━━━ RECORD SET ━━━
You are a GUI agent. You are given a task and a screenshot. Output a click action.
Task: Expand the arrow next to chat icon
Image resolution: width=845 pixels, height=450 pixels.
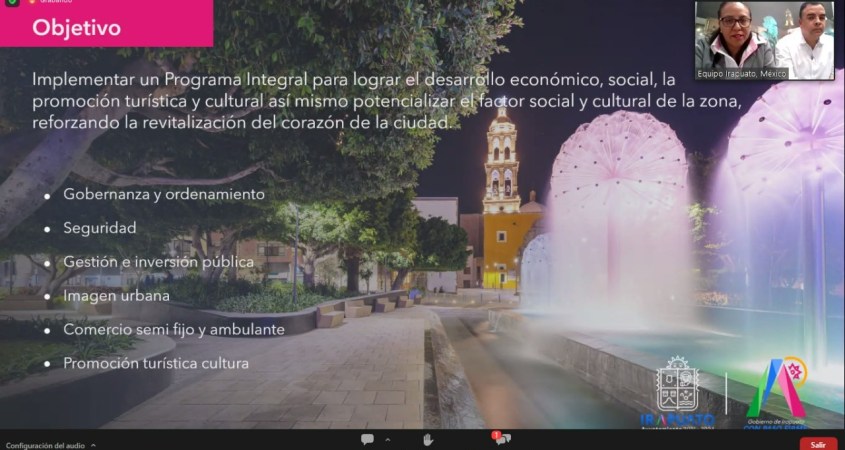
━━━
━━━ RECORD SET ━━━
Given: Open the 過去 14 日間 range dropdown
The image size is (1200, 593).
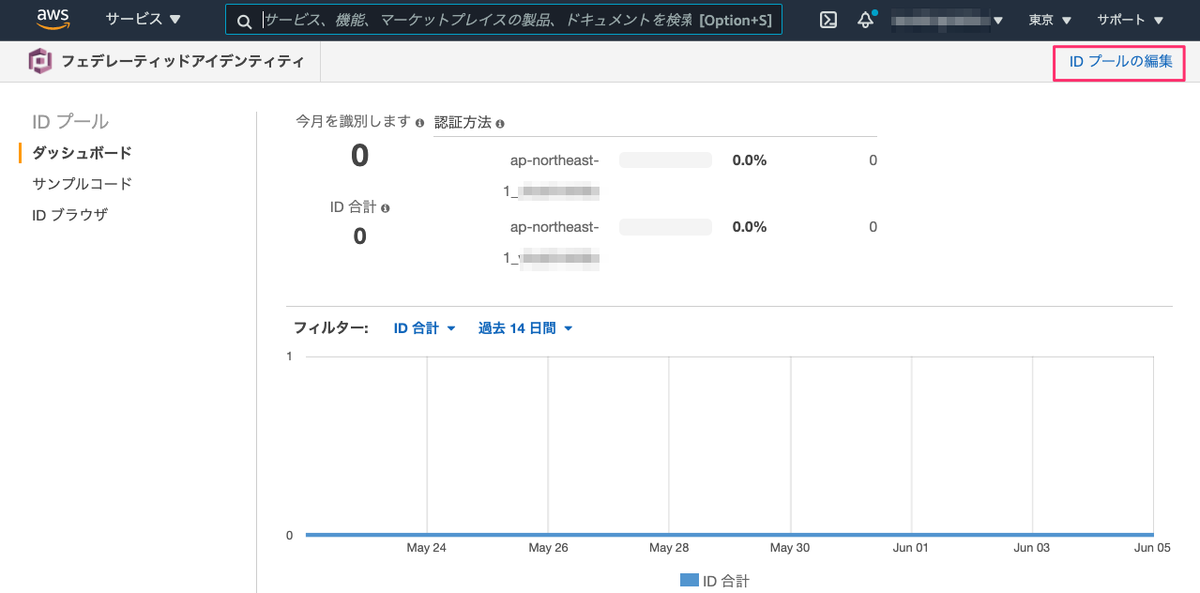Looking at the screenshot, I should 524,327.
━━━
━━━ RECORD SET ━━━
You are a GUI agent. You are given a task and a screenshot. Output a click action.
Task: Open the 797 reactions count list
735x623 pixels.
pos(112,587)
━━━
**YOUR INSTRUCTIONS**: Rewrite the entries from the line with "Given: Open the 過去 14 日間 range dropdown" up to and including the line with "Looking at the screenshot, I should 524,327.", putting "date range menu" in place of "range dropdown" and keeping everything else the same. Give only those lines, and leave the pictures out.

**REPLY**:
Given: Open the 過去 14 日間 date range menu
The image size is (1200, 593).
Looking at the screenshot, I should 524,327.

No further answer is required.